In den letzten Tagen häufen sich die Meldungen über Google bezüglich verschlüsselter Webseiten. Zugegeben… Etwas überraschend für mich! So hat Google angekündigt künftig Webseiten, die verschlüsselt HTTPS ( also per SSL / TLS ) erreichbar sind. In seinem Ranking bei den Suchergebnissen zu bevorzugen. (HTTPS as a ranking signal)

Na da werden sich wohl einige CAs die Hände reiben und die SEOs wieder viel arbeiten haben. Hoffen wir mal das inzwischen alle Hoster SNI können, sonst wird diese Aktion sicher dem IPv4 Pool noch mal ordentlich etwas abziehen. BTW. Habe ich schon gesagt das es Zeit ist sich mit IPv6 zu beschäftigen?

Jetzt lese ich gerade das Google eine kleine Liste für seinen Browser Chrome führt. Eine Liste für HTTPS only Seiten. In genau diese Liste kann sich nun jeder mit seiner Webseite eintragen, der dafür gesorgt hat, dass seine Webseite nur per HTTPS zu erreichen ist. Dazu setzt Google auf HSTS (HTTP Strict Transport Security). Das Thema Stirct Transport Security habe ich ja bereits, unter anderem, vor einigen Wochen hier beschrieben: Apache und sichere SSL / TLS Verschlüsselung

Nun kann man sich also über diese Seite https://hstspreload.appspot.com/ in die Liste eintragen. Dabei erwartet Google zum Header max-age noch includeSubDomains und preload. Ist die Seite eingetragen bedankt sich Google und verweist als nächsten Schritt zur SSLlabs Testseite um ggf. vorhandene Probleme mit seiner SSL/TLS Konfiguration zu beheben.

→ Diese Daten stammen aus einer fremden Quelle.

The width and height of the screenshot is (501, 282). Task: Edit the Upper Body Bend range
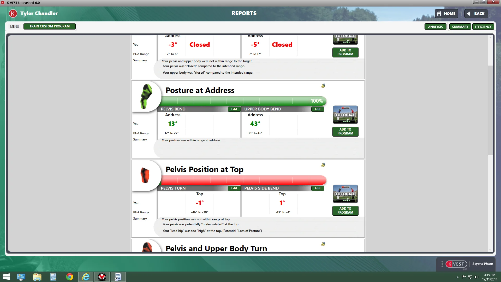coord(317,109)
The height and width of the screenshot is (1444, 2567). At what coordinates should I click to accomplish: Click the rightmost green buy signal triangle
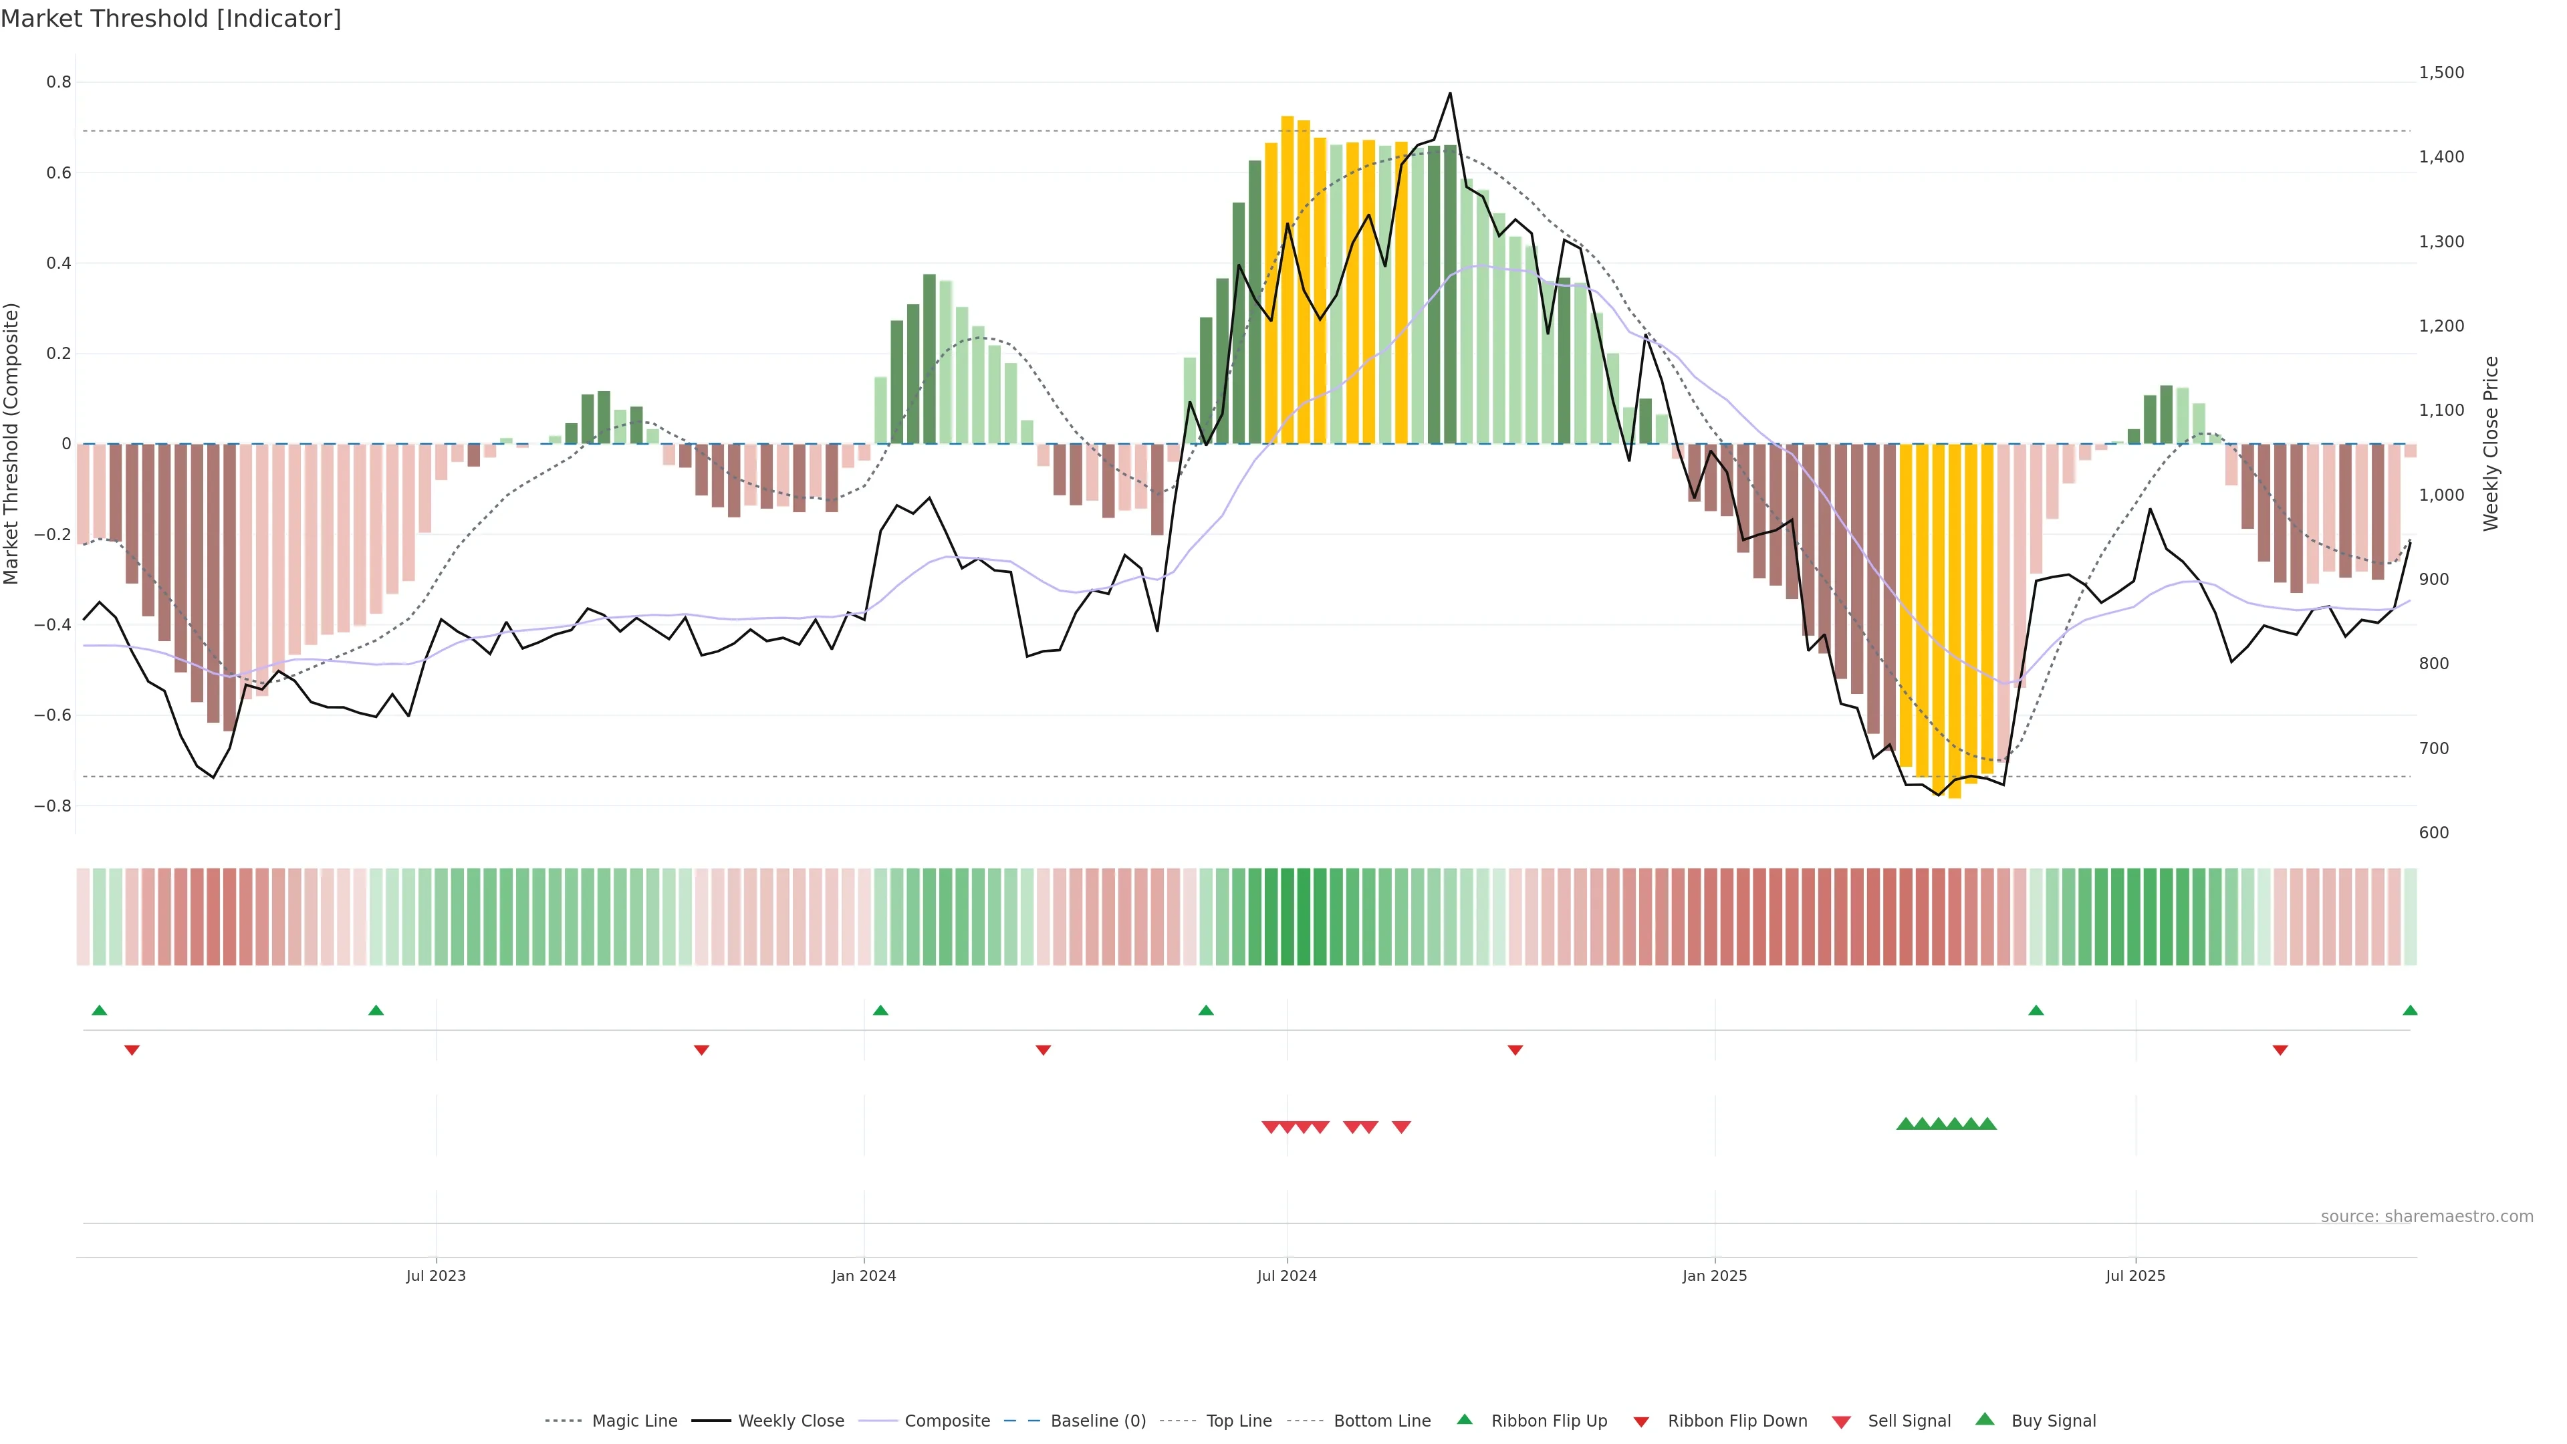[x=1987, y=1124]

Google tut dieses alles ganz sicher nicht aus Nächstenliebe, denn noch wird es die allgemeine Sicherheit, vor allem aber das Theme selbst, mehr in den Vordergrund ziehen. So wird sich vielleicht der eine oder andere „Entscheider“ nun doch mit einer positiven Rückmeldung zu dem Thema bei der IT melden!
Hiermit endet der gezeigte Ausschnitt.